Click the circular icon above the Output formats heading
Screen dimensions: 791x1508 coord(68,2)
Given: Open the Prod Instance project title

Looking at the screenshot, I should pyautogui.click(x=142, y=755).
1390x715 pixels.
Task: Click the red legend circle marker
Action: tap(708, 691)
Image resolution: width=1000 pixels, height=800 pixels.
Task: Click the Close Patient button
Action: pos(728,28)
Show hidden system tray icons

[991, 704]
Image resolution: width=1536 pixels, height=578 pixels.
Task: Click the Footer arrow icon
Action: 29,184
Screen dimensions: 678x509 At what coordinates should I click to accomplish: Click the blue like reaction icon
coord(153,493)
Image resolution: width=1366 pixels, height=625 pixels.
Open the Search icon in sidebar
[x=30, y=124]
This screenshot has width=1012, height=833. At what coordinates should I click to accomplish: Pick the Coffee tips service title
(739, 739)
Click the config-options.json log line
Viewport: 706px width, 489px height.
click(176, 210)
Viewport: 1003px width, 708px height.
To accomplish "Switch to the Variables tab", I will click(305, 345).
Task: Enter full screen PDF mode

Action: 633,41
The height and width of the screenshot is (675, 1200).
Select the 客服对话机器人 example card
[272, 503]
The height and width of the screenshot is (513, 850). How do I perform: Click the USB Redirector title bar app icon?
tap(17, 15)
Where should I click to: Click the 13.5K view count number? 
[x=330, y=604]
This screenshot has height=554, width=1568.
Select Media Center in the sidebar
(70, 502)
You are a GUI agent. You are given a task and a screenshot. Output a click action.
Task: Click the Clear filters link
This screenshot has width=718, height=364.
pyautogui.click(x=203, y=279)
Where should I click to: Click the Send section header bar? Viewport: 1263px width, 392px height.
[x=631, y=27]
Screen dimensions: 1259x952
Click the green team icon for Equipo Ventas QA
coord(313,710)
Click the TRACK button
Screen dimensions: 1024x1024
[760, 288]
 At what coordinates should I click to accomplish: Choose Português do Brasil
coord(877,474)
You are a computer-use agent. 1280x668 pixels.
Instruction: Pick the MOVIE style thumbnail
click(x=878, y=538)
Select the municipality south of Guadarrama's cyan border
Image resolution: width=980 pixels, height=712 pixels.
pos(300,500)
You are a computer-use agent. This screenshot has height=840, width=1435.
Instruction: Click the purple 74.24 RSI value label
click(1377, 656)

————————

**Brief**
Repeat the material exactly. Every line should match.

**Response box**
Click the circular icon above the Output formats heading
Screen dimensions: 791x1508 coord(68,2)
Given: Open the Prod Instance project title

Looking at the screenshot, I should pyautogui.click(x=142, y=755).
1390x715 pixels.
Task: Click the red legend circle marker
Action: tap(708, 691)
Image resolution: width=1000 pixels, height=800 pixels.
Task: Click the Close Patient button
Action: pos(728,28)
Show hidden system tray icons

[991, 704]
Image resolution: width=1536 pixels, height=578 pixels.
Task: Click the Footer arrow icon
Action: 29,184
Screen dimensions: 678x509 At what coordinates should I click to accomplish: Click the blue like reaction icon
coord(153,493)
Image resolution: width=1366 pixels, height=625 pixels.
Open the Search icon in sidebar
[x=30, y=124]
This screenshot has width=1012, height=833. At what coordinates should I click to accomplish: Pick the Coffee tips service title
(739, 739)
Click the config-options.json log line
Viewport: 706px width, 489px height.
click(176, 210)
Viewport: 1003px width, 708px height.
To accomplish "Switch to the Variables tab", I will click(305, 345).
Task: Enter full screen PDF mode

Action: 633,41
The height and width of the screenshot is (675, 1200).
Select the 客服对话机器人 example card
[272, 503]
The height and width of the screenshot is (513, 850). How do I perform: Click the USB Redirector title bar app icon?
tap(17, 15)
Where should I click to: Click the 13.5K view count number? 
[x=330, y=604]
This screenshot has height=554, width=1568.
Select Media Center in the sidebar
(70, 502)
You are a GUI agent. You are given a task and a screenshot. Output a click action.
Task: Click the Clear filters link
This screenshot has width=718, height=364.
pyautogui.click(x=203, y=279)
Where should I click to: Click the Send section header bar? Viewport: 1263px width, 392px height.
[x=631, y=27]
Screen dimensions: 1259x952
Click the green team icon for Equipo Ventas QA
coord(313,710)
Click the TRACK button
Screen dimensions: 1024x1024
[760, 288]
 At what coordinates should I click to accomplish: Choose Português do Brasil
coord(877,474)
You are a computer-use agent. 1280x668 pixels.
Instruction: Pick the MOVIE style thumbnail
click(x=878, y=538)
Select the municipality south of Guadarrama's cyan border
Image resolution: width=980 pixels, height=712 pixels.
pos(300,500)
You are a computer-use agent. This screenshot has height=840, width=1435.
Instruction: Click the purple 74.24 RSI value label
click(1377, 656)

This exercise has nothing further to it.